**Exercise**
Your task is to write out the full listing once more, exactly.

**Data for this exercise**
◇ ◇ ◇ ◇ ◇
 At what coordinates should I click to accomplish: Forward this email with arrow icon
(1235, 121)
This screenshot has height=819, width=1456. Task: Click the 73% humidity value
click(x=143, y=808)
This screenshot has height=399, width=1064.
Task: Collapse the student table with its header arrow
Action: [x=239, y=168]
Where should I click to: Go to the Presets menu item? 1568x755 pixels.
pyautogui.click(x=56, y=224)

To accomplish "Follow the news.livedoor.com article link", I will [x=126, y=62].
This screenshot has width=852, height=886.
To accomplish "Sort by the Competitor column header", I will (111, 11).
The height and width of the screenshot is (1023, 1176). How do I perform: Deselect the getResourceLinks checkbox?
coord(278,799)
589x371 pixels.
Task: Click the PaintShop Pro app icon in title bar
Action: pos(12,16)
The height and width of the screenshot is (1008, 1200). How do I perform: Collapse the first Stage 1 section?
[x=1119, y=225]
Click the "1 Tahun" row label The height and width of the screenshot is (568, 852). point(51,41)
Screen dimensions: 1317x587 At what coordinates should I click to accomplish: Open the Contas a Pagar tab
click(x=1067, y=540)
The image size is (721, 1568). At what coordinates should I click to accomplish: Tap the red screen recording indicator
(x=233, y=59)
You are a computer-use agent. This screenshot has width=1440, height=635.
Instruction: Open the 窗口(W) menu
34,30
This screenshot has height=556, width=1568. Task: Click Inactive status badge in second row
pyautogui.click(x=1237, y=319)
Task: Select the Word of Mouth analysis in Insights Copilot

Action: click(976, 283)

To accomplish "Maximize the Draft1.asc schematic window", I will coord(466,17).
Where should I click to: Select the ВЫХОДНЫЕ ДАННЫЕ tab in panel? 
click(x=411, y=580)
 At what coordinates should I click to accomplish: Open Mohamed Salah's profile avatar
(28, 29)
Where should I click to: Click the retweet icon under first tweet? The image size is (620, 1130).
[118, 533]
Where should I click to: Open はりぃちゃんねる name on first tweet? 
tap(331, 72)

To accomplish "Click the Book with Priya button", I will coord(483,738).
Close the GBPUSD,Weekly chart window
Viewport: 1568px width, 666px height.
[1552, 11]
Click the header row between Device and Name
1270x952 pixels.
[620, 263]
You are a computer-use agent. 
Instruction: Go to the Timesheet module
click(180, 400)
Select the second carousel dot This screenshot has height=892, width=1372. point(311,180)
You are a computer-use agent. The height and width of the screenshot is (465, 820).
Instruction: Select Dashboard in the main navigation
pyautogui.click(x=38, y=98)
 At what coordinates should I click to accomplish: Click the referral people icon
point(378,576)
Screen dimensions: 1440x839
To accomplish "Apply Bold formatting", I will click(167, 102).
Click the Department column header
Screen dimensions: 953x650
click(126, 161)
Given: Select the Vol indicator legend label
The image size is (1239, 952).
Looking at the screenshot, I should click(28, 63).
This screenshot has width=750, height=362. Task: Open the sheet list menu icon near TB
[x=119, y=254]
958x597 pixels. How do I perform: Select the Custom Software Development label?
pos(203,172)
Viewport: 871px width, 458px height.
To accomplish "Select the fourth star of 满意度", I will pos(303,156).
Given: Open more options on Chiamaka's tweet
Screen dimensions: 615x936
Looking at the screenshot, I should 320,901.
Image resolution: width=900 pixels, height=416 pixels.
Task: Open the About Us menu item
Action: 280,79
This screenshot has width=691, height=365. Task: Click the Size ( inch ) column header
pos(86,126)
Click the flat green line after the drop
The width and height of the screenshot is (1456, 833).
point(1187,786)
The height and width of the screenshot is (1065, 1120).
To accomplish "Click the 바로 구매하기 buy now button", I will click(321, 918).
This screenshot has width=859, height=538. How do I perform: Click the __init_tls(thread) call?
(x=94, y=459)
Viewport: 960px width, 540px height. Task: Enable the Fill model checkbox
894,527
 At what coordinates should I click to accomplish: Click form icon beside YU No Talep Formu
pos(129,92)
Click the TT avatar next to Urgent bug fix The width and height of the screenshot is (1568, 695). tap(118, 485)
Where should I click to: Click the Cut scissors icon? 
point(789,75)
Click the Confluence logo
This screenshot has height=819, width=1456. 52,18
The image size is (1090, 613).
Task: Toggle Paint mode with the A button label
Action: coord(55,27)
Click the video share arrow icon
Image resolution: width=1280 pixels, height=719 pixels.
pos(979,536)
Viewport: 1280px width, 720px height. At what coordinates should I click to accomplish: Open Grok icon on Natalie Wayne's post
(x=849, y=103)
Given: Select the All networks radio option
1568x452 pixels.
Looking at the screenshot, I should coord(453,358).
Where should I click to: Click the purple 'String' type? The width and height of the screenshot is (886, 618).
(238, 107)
◇ ◇ ◇ ◇ ◇
**Response for this exercise**
 At what coordinates should I click to accomplish: Forward this email with arrow icon
(1235, 121)
This screenshot has height=819, width=1456. Task: Click the 73% humidity value
click(x=143, y=808)
This screenshot has height=399, width=1064.
Task: Collapse the student table with its header arrow
Action: [x=239, y=168]
Where should I click to: Go to the Presets menu item? 1568x755 pixels.
pyautogui.click(x=56, y=224)

To accomplish "Follow the news.livedoor.com article link", I will [x=126, y=62].
This screenshot has width=852, height=886.
To accomplish "Sort by the Competitor column header", I will (111, 11).
The height and width of the screenshot is (1023, 1176). How do I perform: Deselect the getResourceLinks checkbox?
coord(278,799)
589x371 pixels.
Task: Click the PaintShop Pro app icon in title bar
Action: pos(12,16)
The height and width of the screenshot is (1008, 1200). How do I perform: Collapse the first Stage 1 section?
[x=1119, y=225]
Click the "1 Tahun" row label The height and width of the screenshot is (568, 852). point(51,41)
Screen dimensions: 1317x587 At what coordinates should I click to accomplish: Open the Contas a Pagar tab
click(x=1067, y=540)
The image size is (721, 1568). At what coordinates should I click to accomplish: Tap the red screen recording indicator
(x=233, y=59)
You are a computer-use agent. This screenshot has width=1440, height=635.
Instruction: Open the 窗口(W) menu
34,30
This screenshot has height=556, width=1568. Task: Click Inactive status badge in second row
pyautogui.click(x=1237, y=319)
Task: Select the Word of Mouth analysis in Insights Copilot

Action: click(976, 283)

To accomplish "Maximize the Draft1.asc schematic window", I will coord(466,17).
Where should I click to: Select the ВЫХОДНЫЕ ДАННЫЕ tab in panel? 
click(x=411, y=580)
 At what coordinates should I click to accomplish: Open Mohamed Salah's profile avatar
(28, 29)
Where should I click to: Click the retweet icon under first tweet? The image size is (620, 1130).
[118, 533]
Where should I click to: Open はりぃちゃんねる name on first tweet? 
tap(331, 72)

To accomplish "Click the Book with Priya button", I will coord(483,738).
Close the GBPUSD,Weekly chart window
Viewport: 1568px width, 666px height.
[1552, 11]
Click the header row between Device and Name
1270x952 pixels.
[620, 263]
You are a computer-use agent. 
Instruction: Go to the Timesheet module
click(180, 400)
Select the second carousel dot This screenshot has height=892, width=1372. point(311,180)
You are a computer-use agent. The height and width of the screenshot is (465, 820).
Instruction: Select Dashboard in the main navigation
pyautogui.click(x=38, y=98)
 At what coordinates should I click to accomplish: Click the referral people icon
point(378,576)
Screen dimensions: 1440x839
To accomplish "Apply Bold formatting", I will click(167, 102).
Click the Department column header
Screen dimensions: 953x650
click(126, 161)
Given: Select the Vol indicator legend label
The image size is (1239, 952).
Looking at the screenshot, I should click(28, 63).
This screenshot has width=750, height=362. Task: Open the sheet list menu icon near TB
[x=119, y=254]
958x597 pixels. How do I perform: Select the Custom Software Development label?
pos(203,172)
Viewport: 871px width, 458px height.
To accomplish "Select the fourth star of 满意度", I will pos(303,156).
Given: Open more options on Chiamaka's tweet
Screen dimensions: 615x936
Looking at the screenshot, I should 320,901.
Image resolution: width=900 pixels, height=416 pixels.
Task: Open the About Us menu item
Action: 280,79
This screenshot has width=691, height=365. Task: Click the Size ( inch ) column header
pos(86,126)
Click the flat green line after the drop
The width and height of the screenshot is (1456, 833).
point(1187,786)
The height and width of the screenshot is (1065, 1120).
To accomplish "Click the 바로 구매하기 buy now button", I will click(321, 918).
This screenshot has width=859, height=538. How do I perform: Click the __init_tls(thread) call?
(x=94, y=459)
Viewport: 960px width, 540px height. Task: Enable the Fill model checkbox
894,527
 At what coordinates should I click to accomplish: Click form icon beside YU No Talep Formu
pos(129,92)
Click the TT avatar next to Urgent bug fix The width and height of the screenshot is (1568, 695). tap(118, 485)
Where should I click to: Click the Cut scissors icon? 
point(789,75)
Click the Confluence logo
This screenshot has height=819, width=1456. 52,18
The image size is (1090, 613).
Task: Toggle Paint mode with the A button label
Action: coord(55,27)
Click the video share arrow icon
Image resolution: width=1280 pixels, height=719 pixels.
pos(979,536)
Viewport: 1280px width, 720px height. At what coordinates should I click to accomplish: Open Grok icon on Natalie Wayne's post
(x=849, y=103)
Given: Select the All networks radio option
1568x452 pixels.
Looking at the screenshot, I should coord(453,358).
Where should I click to: Click the purple 'String' type? The width and height of the screenshot is (886, 618).
(238, 107)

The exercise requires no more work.